Source material Block Start

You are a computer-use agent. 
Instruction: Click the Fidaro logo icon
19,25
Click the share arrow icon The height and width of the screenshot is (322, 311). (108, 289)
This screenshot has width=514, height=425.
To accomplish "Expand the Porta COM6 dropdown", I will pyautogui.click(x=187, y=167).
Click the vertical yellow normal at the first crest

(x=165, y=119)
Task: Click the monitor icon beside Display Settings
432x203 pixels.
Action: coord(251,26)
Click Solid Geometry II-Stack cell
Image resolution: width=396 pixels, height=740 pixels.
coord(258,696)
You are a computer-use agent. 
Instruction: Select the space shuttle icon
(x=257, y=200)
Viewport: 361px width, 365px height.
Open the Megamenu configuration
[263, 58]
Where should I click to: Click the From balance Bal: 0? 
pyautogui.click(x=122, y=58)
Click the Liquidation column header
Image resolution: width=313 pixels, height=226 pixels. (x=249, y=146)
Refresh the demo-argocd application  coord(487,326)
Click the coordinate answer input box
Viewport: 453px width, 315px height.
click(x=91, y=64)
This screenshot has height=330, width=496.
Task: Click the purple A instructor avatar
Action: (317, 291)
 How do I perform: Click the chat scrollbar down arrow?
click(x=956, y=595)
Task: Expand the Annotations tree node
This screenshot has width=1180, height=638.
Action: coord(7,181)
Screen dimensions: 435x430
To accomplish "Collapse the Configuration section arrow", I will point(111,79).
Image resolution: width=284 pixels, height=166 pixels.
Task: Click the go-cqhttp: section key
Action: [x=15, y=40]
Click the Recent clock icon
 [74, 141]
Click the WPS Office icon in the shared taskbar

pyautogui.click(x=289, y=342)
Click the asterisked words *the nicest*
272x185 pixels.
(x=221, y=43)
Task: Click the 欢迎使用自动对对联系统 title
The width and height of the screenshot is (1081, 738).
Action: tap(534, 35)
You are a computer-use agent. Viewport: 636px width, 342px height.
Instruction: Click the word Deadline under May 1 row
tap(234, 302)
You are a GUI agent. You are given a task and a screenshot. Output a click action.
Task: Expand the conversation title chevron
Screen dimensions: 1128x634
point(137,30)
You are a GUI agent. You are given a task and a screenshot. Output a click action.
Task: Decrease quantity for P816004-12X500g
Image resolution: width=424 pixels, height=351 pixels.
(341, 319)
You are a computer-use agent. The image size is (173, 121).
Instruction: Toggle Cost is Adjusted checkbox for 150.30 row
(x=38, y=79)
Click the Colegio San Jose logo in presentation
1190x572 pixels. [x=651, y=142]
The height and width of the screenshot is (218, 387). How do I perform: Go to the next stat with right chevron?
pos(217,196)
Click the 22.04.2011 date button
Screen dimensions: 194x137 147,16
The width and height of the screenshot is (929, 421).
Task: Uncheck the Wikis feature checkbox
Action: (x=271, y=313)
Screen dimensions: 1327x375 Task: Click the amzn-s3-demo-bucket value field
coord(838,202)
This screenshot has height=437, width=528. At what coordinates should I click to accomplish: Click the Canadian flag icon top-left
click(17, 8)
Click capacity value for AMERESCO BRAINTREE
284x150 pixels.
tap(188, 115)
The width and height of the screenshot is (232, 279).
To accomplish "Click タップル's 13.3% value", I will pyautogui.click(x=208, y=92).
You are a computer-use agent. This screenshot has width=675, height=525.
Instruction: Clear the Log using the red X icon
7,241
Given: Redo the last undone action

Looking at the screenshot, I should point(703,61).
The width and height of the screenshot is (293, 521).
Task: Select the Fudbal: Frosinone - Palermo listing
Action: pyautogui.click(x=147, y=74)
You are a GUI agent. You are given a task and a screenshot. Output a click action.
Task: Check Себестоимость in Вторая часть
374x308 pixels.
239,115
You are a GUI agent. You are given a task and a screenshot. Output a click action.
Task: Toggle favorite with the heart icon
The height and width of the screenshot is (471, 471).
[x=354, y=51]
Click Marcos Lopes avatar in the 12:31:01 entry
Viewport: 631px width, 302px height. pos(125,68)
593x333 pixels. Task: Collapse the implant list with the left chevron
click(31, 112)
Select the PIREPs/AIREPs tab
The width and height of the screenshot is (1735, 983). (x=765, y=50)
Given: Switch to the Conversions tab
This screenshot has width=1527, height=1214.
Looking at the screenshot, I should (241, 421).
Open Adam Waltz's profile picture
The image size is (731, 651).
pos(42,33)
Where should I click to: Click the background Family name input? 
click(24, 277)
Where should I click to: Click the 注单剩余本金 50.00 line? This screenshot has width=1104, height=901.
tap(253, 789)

Source material Block End

Your instructions → If a line above includes the string "computer", pick it out.

Reply to the exercise →
You are a computer-use agent. 
You are a computer-use agent. 
You are a computer-use agent. Viewport: 636px width, 342px height.
You are a computer-use agent. The image size is (173, 121).
You are a computer-use agent. This screenshot has width=675, height=525.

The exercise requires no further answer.